The documentary follows three American physicians—Dr. Mark Perlmutter, Dr. Feroze Sidhwa, and Dr. Thaer Ahmad—as they navigate the ruins of the Gazan medical system. Teng’s direction is notable for breaking the traditional documentary fourth wall, particularly in an early, poignant dialogue between her and Dr. Perlmutter. As he presents images of dead children, Teng expresses a hesitant instinct to blur the footage to preserve their dignity. Perlmutter’s response is sharp and corrective: it is the violence itself that stripped away their dignity; to obscure the truth of their suffering is to do the survivors a profound disservice. This commitment to unfiltered truth defines the film’s visual language. We see the harrowing reality of Khan Yunis: limbs shattered, brains exposed, and the distant, rhythmic sounds of gunfire that frame the doctors’ daily work. It is an evocative and difficult experience, watching these men perform surgeries in hospitals that have become targets rather than sanctuaries.

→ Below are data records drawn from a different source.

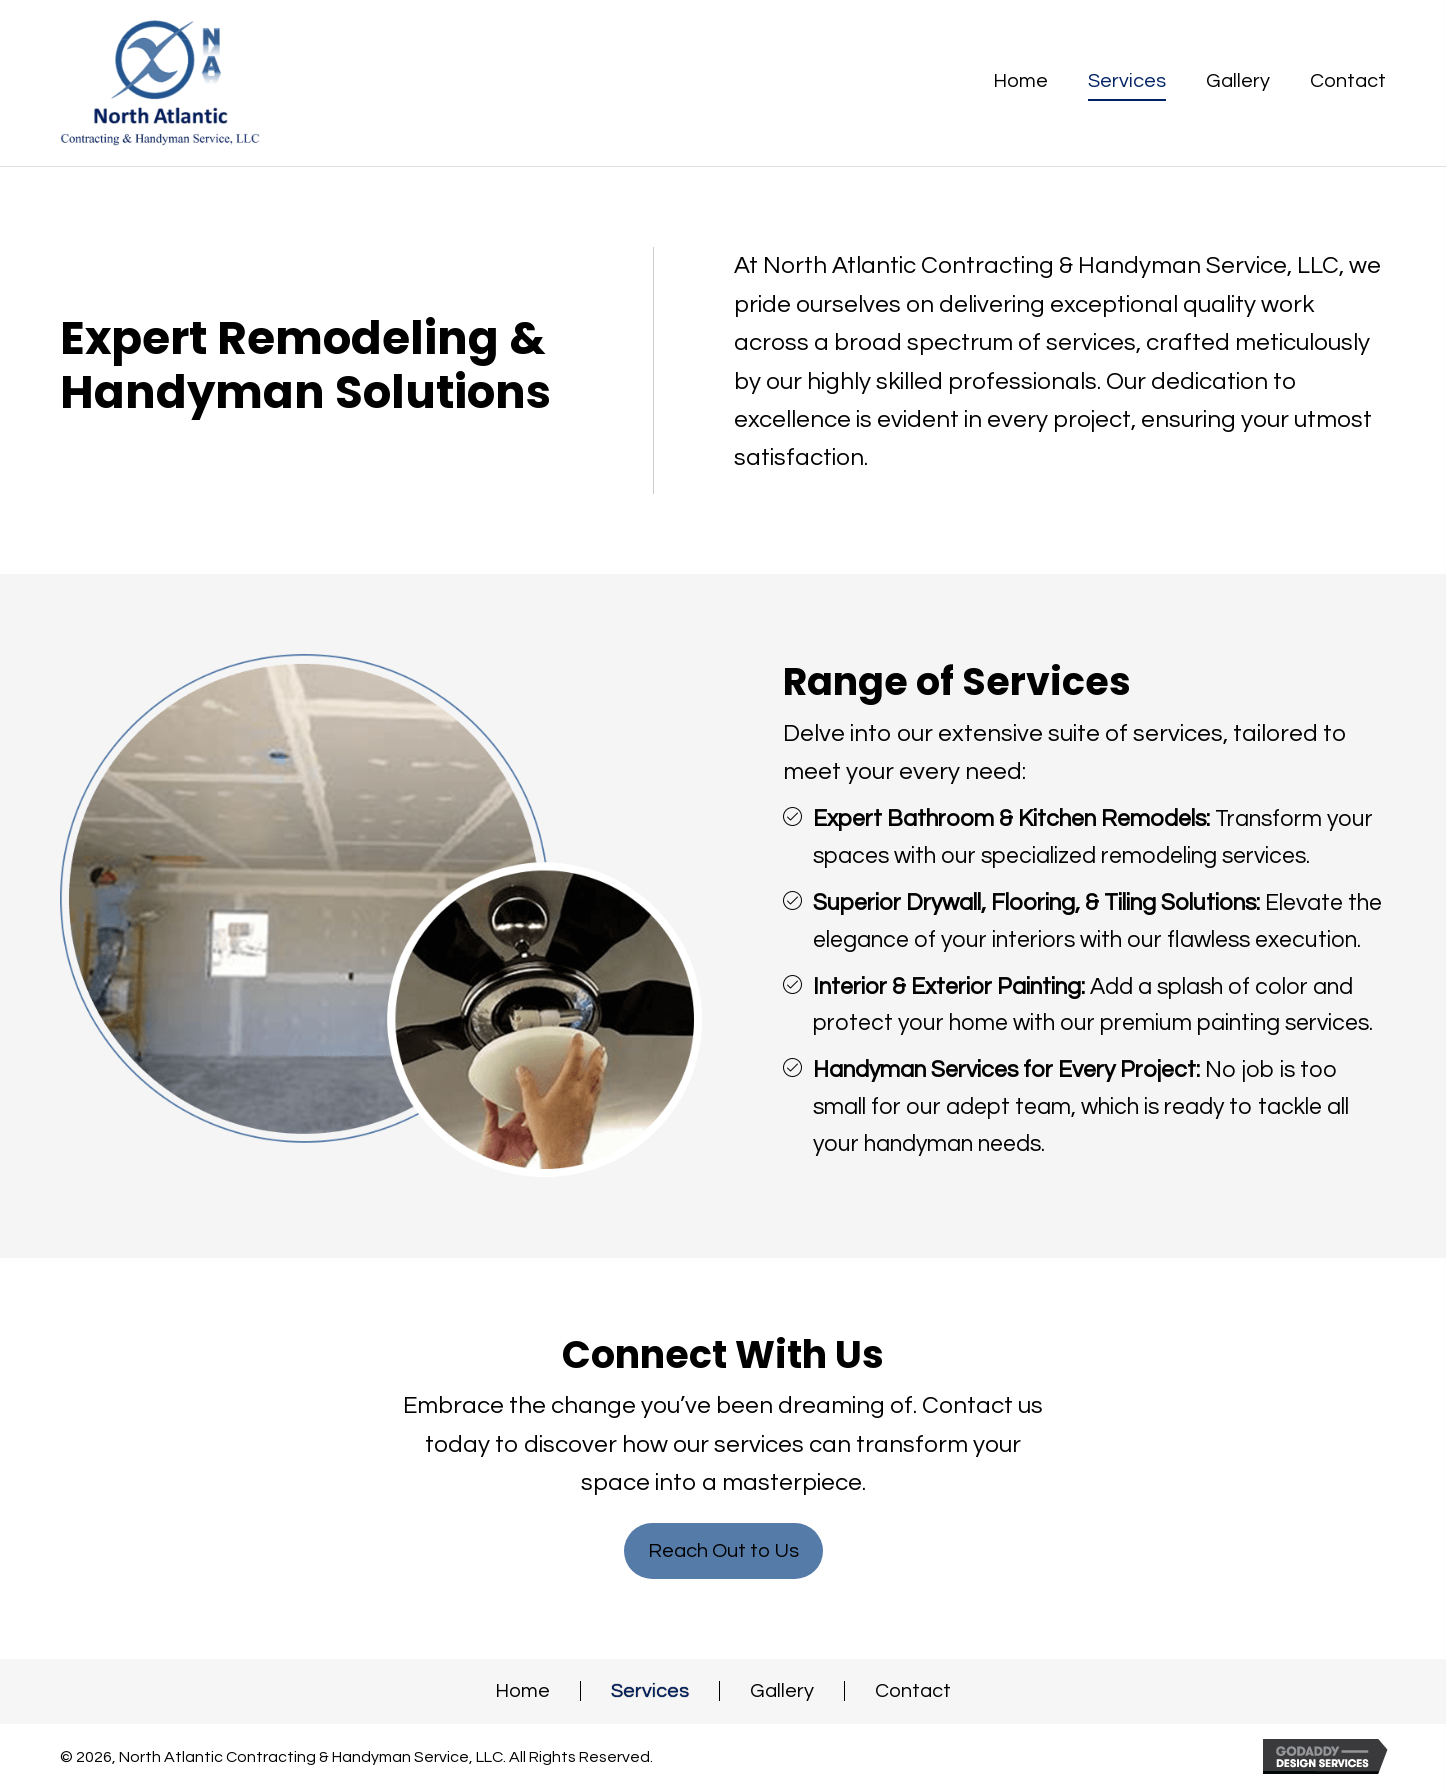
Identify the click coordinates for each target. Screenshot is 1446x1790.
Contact (913, 1691)
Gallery (782, 1691)
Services (650, 1691)
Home (522, 1691)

“American Doctor” finds its most intellectually compelling and intimately personal dimension in the story of Dr. Thaer Ahmad. A Palestinian-American emergency physician from Chicago, Ahmad navigates a unique and painful friction between his domestic life and his professional calling. In scenes at home with his wife and daughters, his desire to return to Gaza is framed not just as a mission, but also as a necessity to soothe the survivor’s guilt that shadows his every move. He speaks with a candid, vulnerable clarity about the dissolution of his own illusions—the hope that his American status or WHO affiliation might offer some vestige of safety in a landscape where healthcare workers have become targets. His Palestinian heritage, however, is a bureaucratic dead end. When the Israeli government rejects his entry, the film captures a profound sense of disappointment; his frustration is palpable, the quiet dejection of a man forced to watch from the sidelines while his skills are needed most.

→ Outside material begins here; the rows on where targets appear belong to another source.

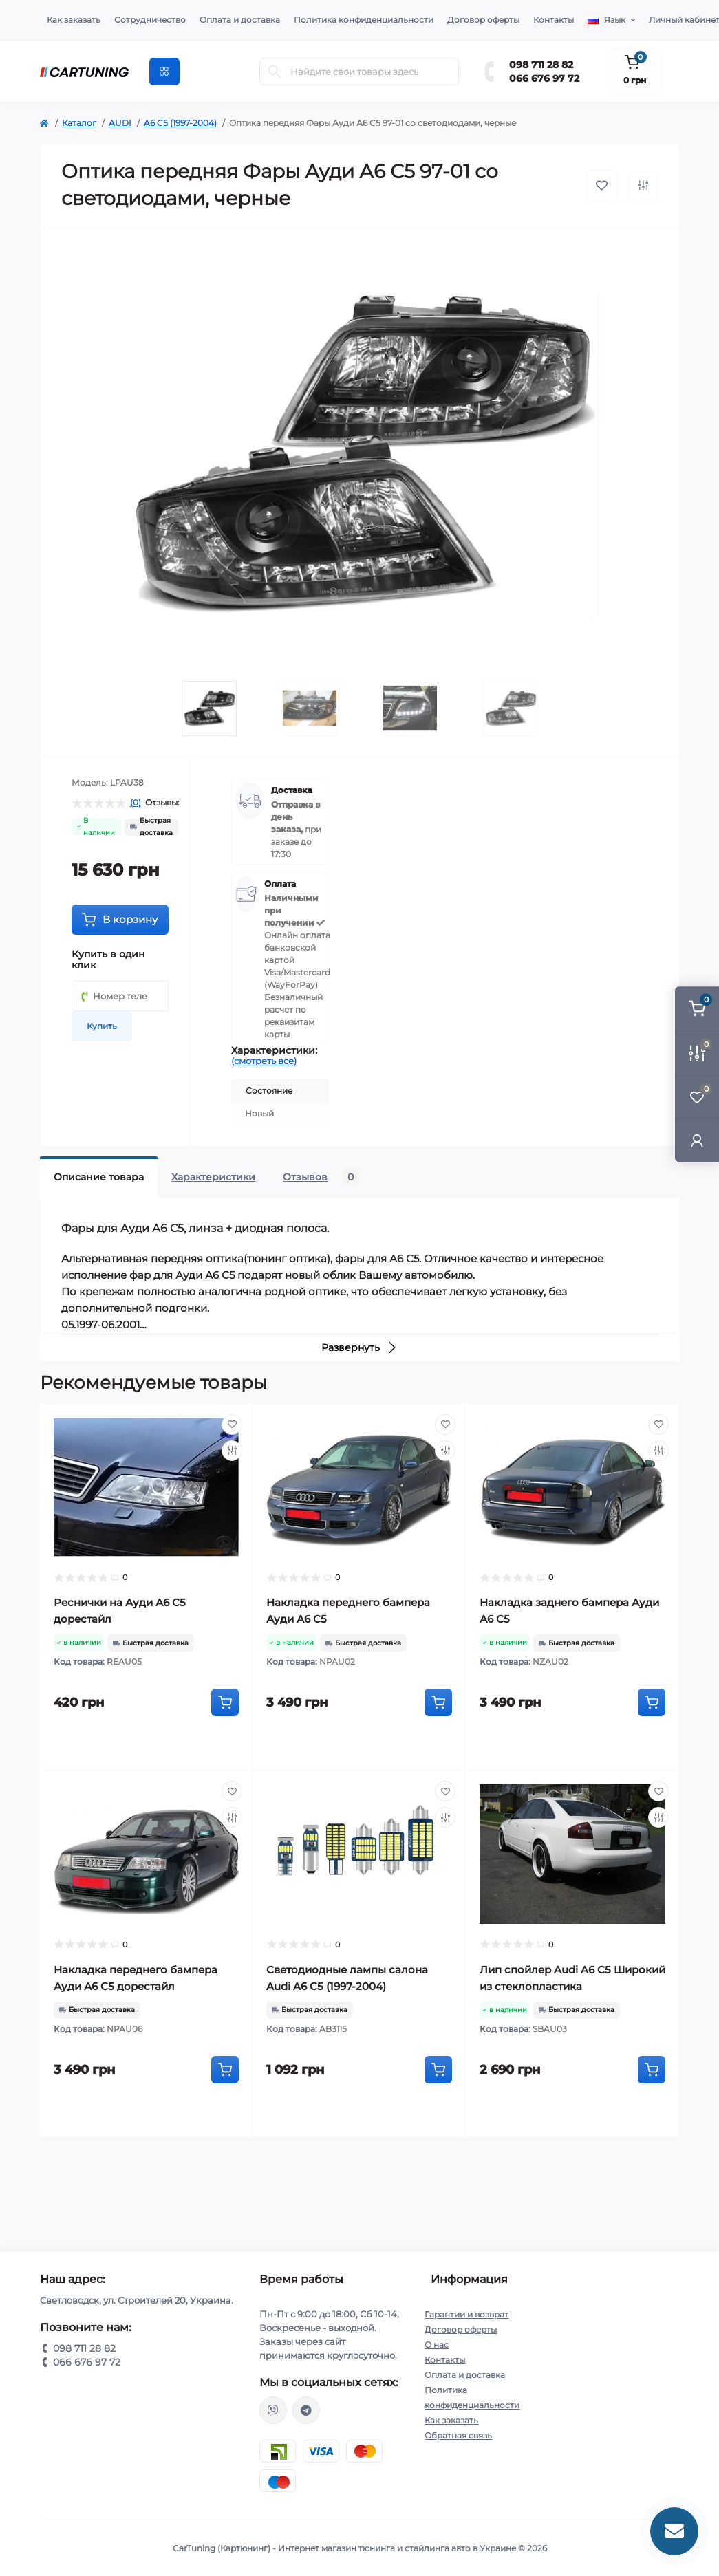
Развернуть (359, 1347)
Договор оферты (483, 19)
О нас (437, 2344)
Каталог (79, 123)
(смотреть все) (264, 1060)
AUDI (120, 123)
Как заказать (73, 19)
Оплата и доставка (240, 19)
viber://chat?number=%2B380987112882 (273, 2410)
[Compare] (232, 1450)
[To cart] (225, 1702)
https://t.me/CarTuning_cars (306, 2410)
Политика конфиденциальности (363, 19)
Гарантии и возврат (466, 2314)
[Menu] (164, 71)
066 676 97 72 (544, 78)
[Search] (274, 71)
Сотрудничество (150, 19)
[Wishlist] (232, 1424)
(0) (135, 803)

Dr. Feroze Sidhwa, a Pakistani-American trauma surgeon, approaches the crisis through a lens of civic responsibility. He speaks candidly about the burden of knowing his own tax dollars contributed to the destruction he is now trying to mend. Meanwhile, Dr. Mark Perlmutter, a Jewish orthopedic surgeon from North Carolina, offers a nuanced view of the ideological shift required to witness this conflict. Having grown up with a specific narrative regarding Gaza, his journey is one of profound education and subsequent isolation. He lost friends for his advocacy, yet remains resolute, framing the institutional silence of the medical community as a form of global medical malpractice.
If the film has a flaw, it is structural: it leans heavily on Zoom calls and news clips of the doctors arguing with skeptical journalists. While these moments are educational and illustrate the media’s skepticism toward medical truth-tellers, they pull the viewer away from the visceral, high-stakes footage in the field. However, the pace ramps up in later scenes, creating an atmosphere that feels like watching sand fall through an hourglass—where every grain represents a child’s life lost to the lack of basic medical supplies and Israeli bombings.

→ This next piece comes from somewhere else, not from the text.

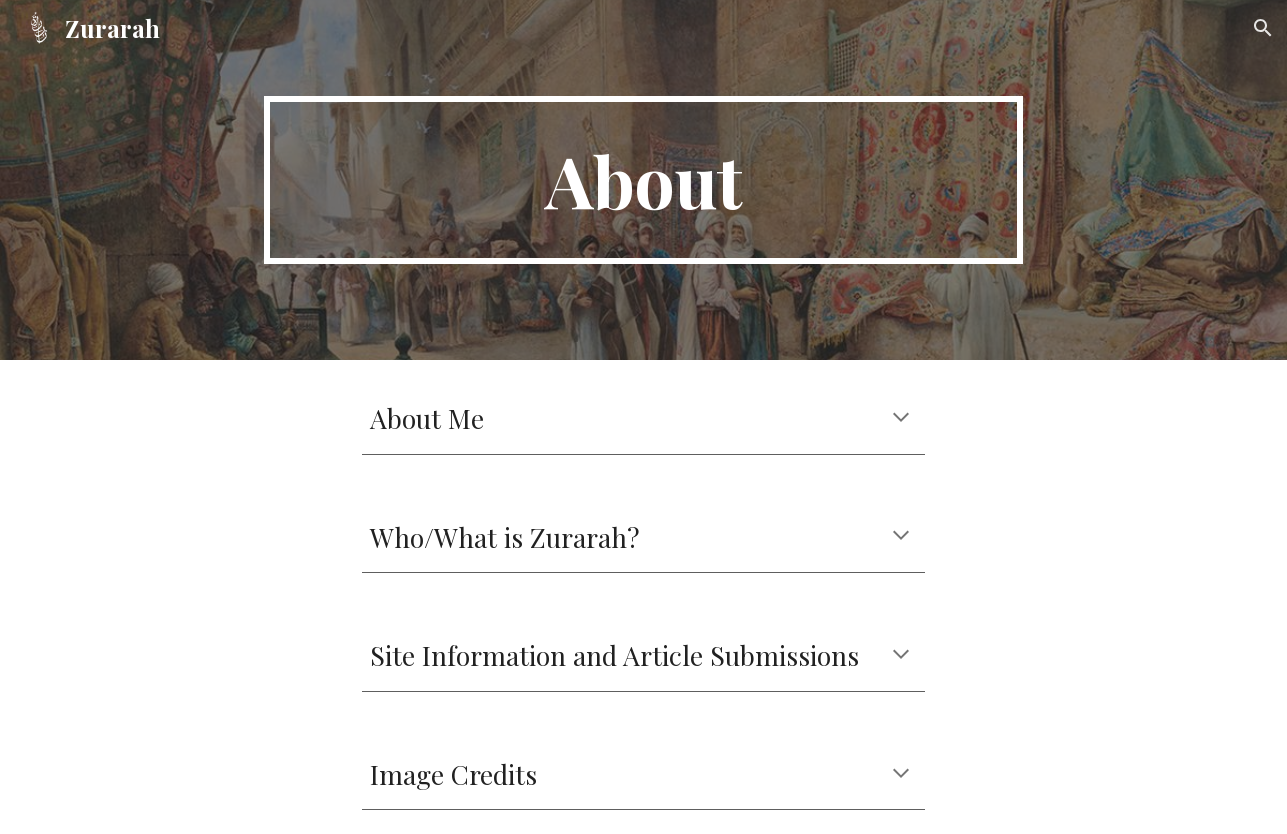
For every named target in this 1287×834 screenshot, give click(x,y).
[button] (1263, 28)
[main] (644, 180)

“American Doctor” poses a central, terrifying question: What does it mean for the future of our global community if we ignore the starvation and slaughter of a million children? By centering the narrative on those whose only mission is to save lives, Teng bypasses partisan noise to focus on a universal humanistic truth. This is not a film about sides, but about the resilience of the human spirit and the terrifying reality that even those dedicated to healing are not safe from the machinery of war. It is a compelling, necessary piece of cinema that demands we find our humanity before the hourglass runs out.